Muscular Development
- Max Rep & Quadra Blu, November 1993
- Editor: David Zinczenko
- Categories: Bodybuilding
- Frequency: 12 times a year
- Founded: 1964
- Country: United States
- Based in: Setauket, New York
- Language: English
- Website: www.musculardevelopment.com

= Muscular Development =

American bodybuilding magazine

Muscular Development was an American fitness and bodybuilding magazine first published in 1964. It was founded by Bob Hoffman. It ceased publication in November 2023.

==History==
John Grimek was the editor from 1964, until its sale in 1986 to Twinlab. In 2001, Twinlab sold Muscular Development to Steve Blechman who then resigned from Twinlab. Muscular Development was also published in Romania.
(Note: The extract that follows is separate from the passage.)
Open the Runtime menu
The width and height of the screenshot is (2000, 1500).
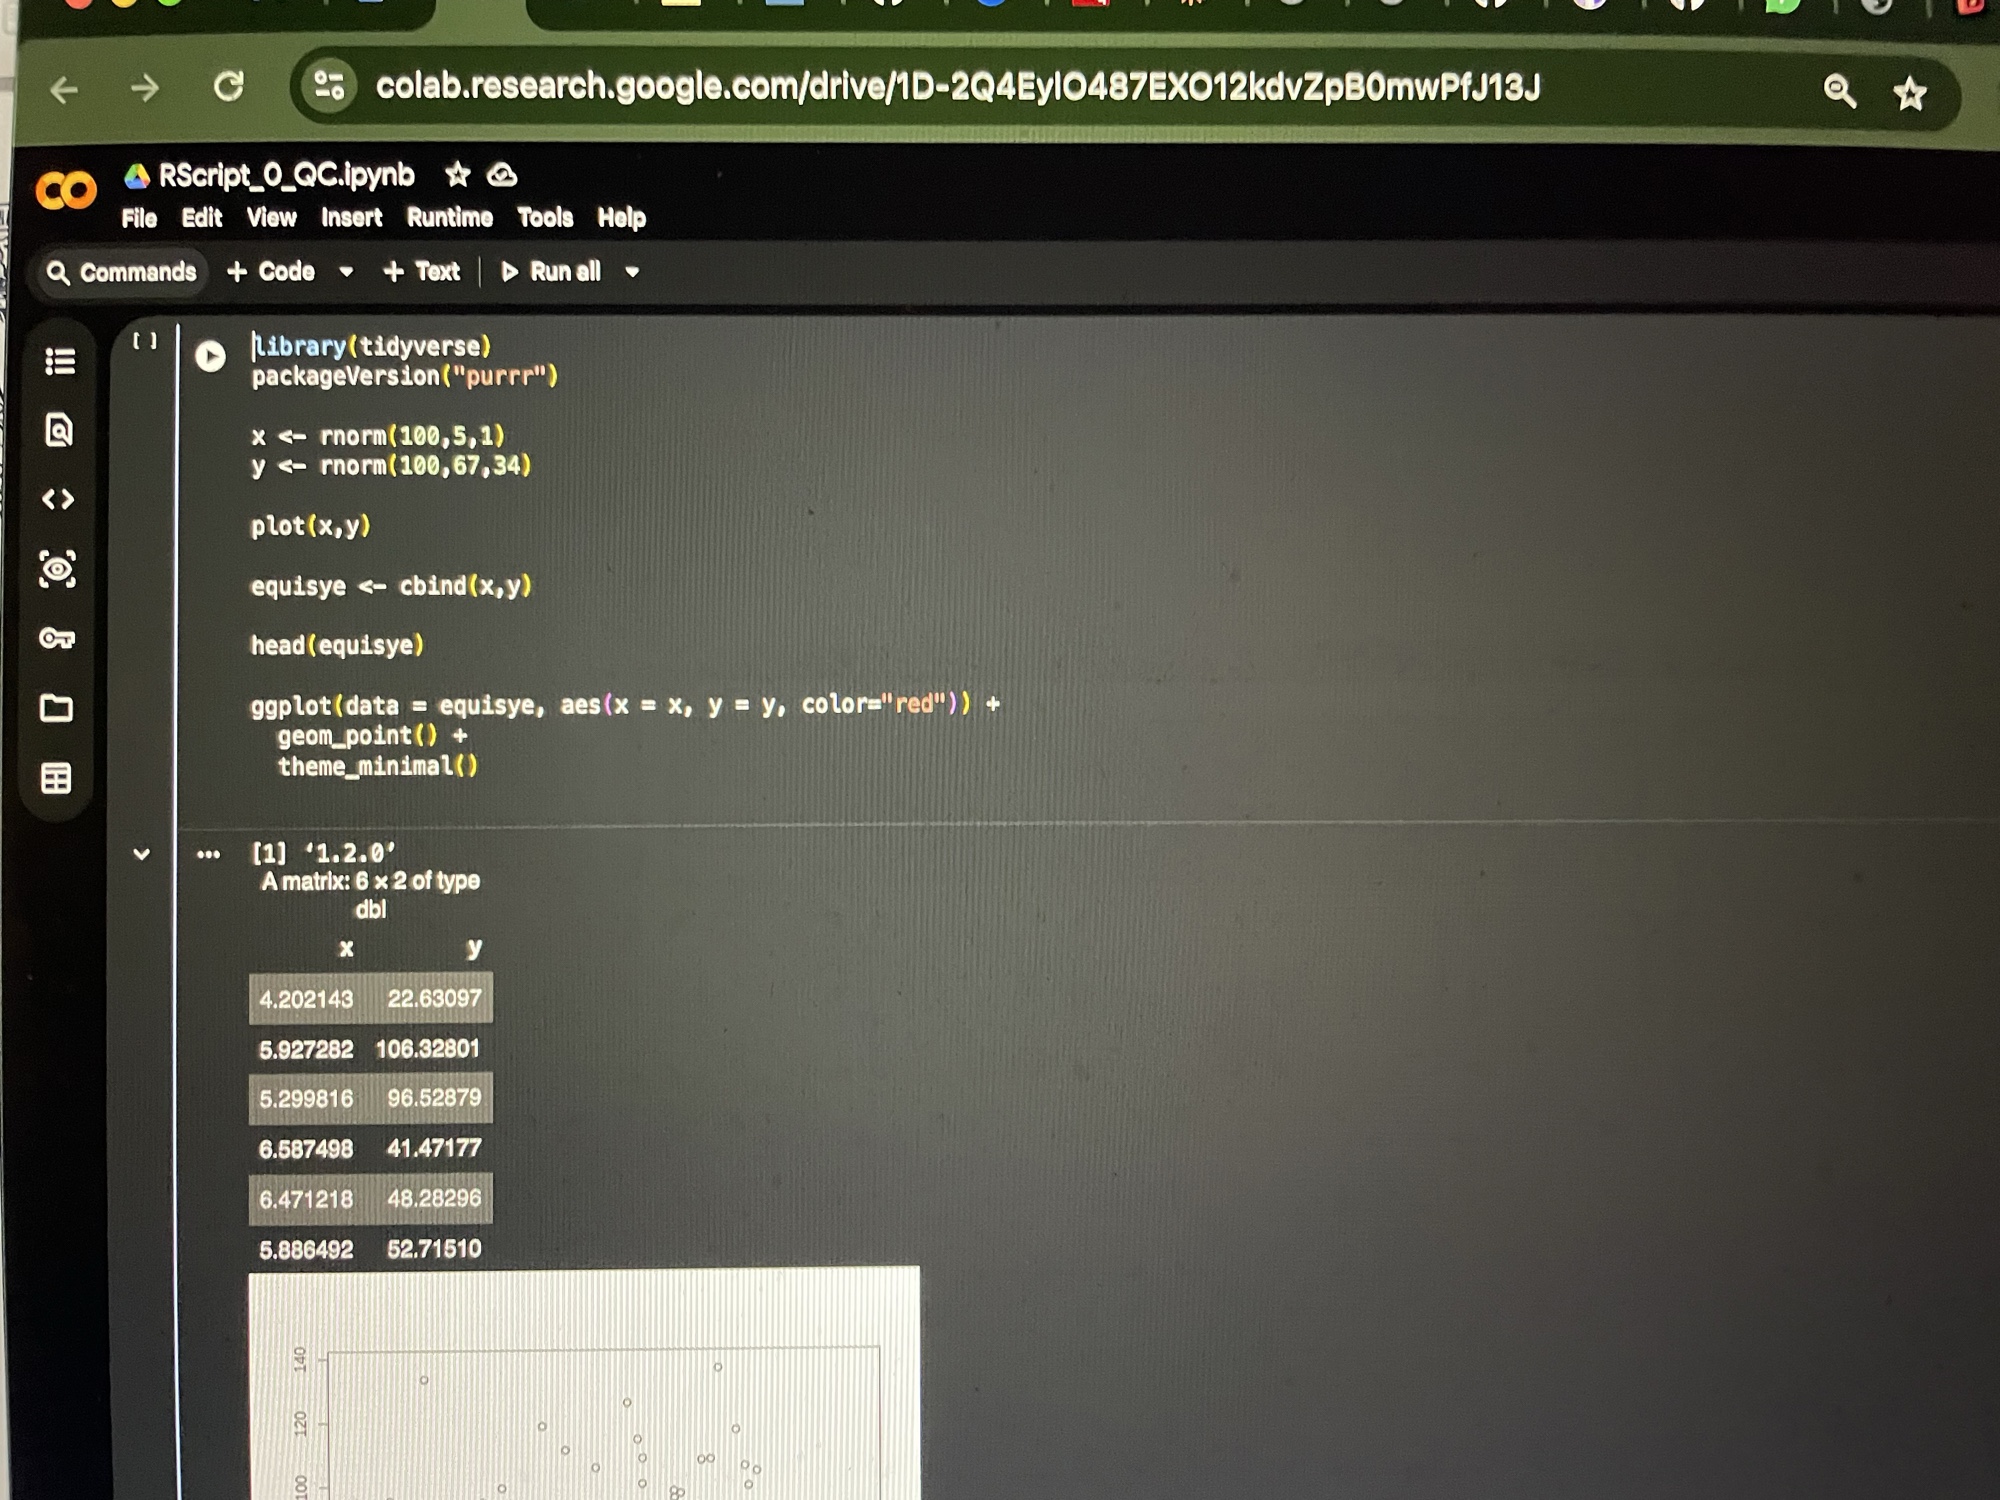tap(449, 218)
Muscular Development focused on bodybuilding and nutrition science. Among its contributors were Anssi H. Manninen (former Senior Science Editor), Michael Colgan, John Romano (former Senior Editor), Dan Duchaine, and Mike Mentzer. It was notable for including an ongoing comic strip, Max Rep: Mr. Astrotitan 2206 by illustrator Lyman Dally in the 1990s. Max Rep was featured on the January 1991 cover with Sandy Riddell while both he and Quadra Blu appeared together on the fully illustrated November 1993 cover with Quadra appearing on that issue's poster. After the sale of the magazine to Blechman it changed to a more "hard-core" bodybuilding magazine and focused less on fitness.